I looked more into the CdTe designs for solar. One company that uses this design, First Solar, has a nice site on the topic.
http://www.firstsolar.com/recycling.php
Seems that they have designed it so that the materials are recyclable, and in fact will take the cells back after use for recycling and reuse (==cradle to cradle? ). Thus even in this application, the lifecycle damage is relatively low.
Peter:
I think you misunderstood my question. If wind supplies 20%, and nuclear and hydro retain their current market shares of 20% and 6%, that still leaves fossil fuels supplying about 54% of the US electricity. Plug in hybrids are not a power source - they are at best an inefficient storage mechanism that represents an energy loss in both the charging and discharging parts of the cycle.
How do you plan to replace supply the roughly 2.4 trillion kilowatt-hours of electricity that fossil fuels like coal and natural gas will supply in your 20% wind world? How long will it take to get to 20% if we build as many windmills every year as we have for the past 3-4 years?
These are not meant as rhetorical questions, but as real questions that will need real answers.
Hi Rod,
“.. that still leaves fossil fuels supplying about 54% of the US electricity”
True. I’m thinking of what the next steps should be though. Where should we invest our funds in the near future to change from where we are to where we want to be. First I’d invest in the cleanest and easiest sources, such as wind. Once we get there, what do we do about the next 54% of electricity? What about going to 40% wind? Then 60% wind? I’m not sure if this will be practical or not, but we will know more when we get to 20% wind.
“Plug in hybrids are not a power source - they are at best an inefficient storage mechanism that represents an energy loss in both the charging and discharging parts of the cycle.”
True, PEVs don’t net produce power, but they do displace liquid fuels for transportation and act as a storage mechanism. PEVs allow us to tame variance in the electrical grid–a feature that helps all power producers irrelevant of type as it reduces our need to build extra power production to meet peak demand. In a world where power can be stored, even a little, more plants can run at 100% capacity–a place where most technologies become more efficient cost and production wise.

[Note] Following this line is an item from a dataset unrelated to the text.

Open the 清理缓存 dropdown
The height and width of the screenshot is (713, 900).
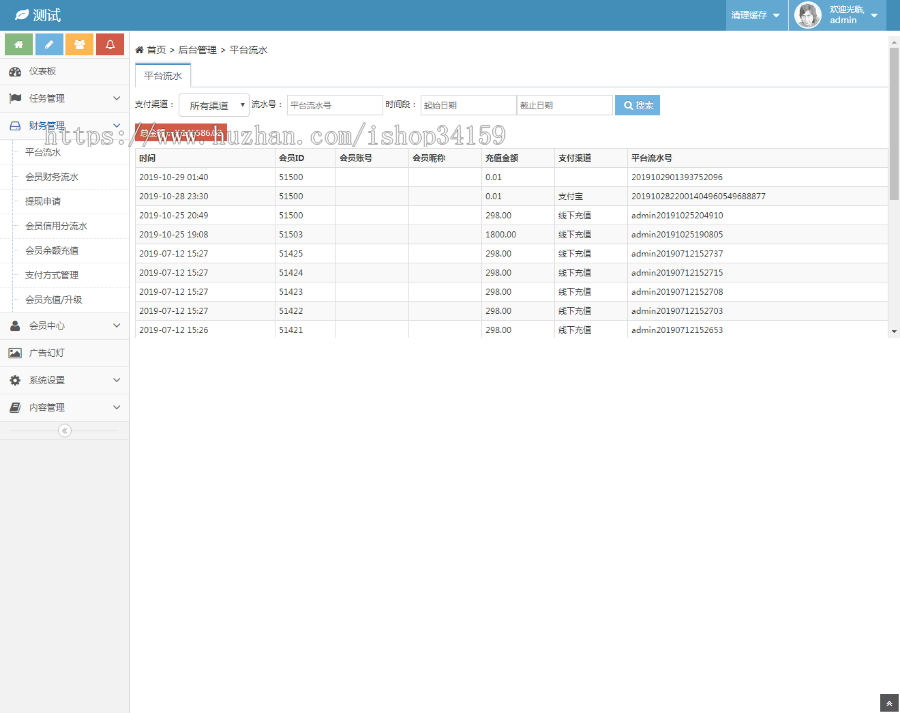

“How do you plan to replace supply the roughly 2.4 trillion kilowatt-hours of electricity that fossil fuels like coal and natural gas will supply in your 20% wind world?”
Here too, see what we find from the 20% wind experiment. Can we do 40% wind, or 100% wind next? There are barriers, but there are barriers with any technology. I don’t know, but I’m thinking of what is our next step, not the end all final solution.
“How long will it take to get to 20% if we build as many windmills every year as we have for the past 3-4 years?”
I’m not sure. It seems like it could be done pretty quickly. Investors in texas are building a ~$250 million dollar wind farm
http://www.cnn.com/2008/US/05/19/pickens.qa/
http://en.wikipedia.org/wiki/T._Boone_Pickens,_Jr.#World.27s_largest_wind_farm
This is a ~4 million kW farm by 2015. So, crudely, we would need ~500 of these farms. Seems a reasonable number in the scale of power plant building. As with any technology (nuclear included) costs tend to go down the more of them you build.
As a counter, how long would it take us to supply the 2.4 trillion kW/h of electricity if we build as many nuclear plants every year as we have built in the last 3-4 years? Something like forever based on the track record of our building nuclear plants.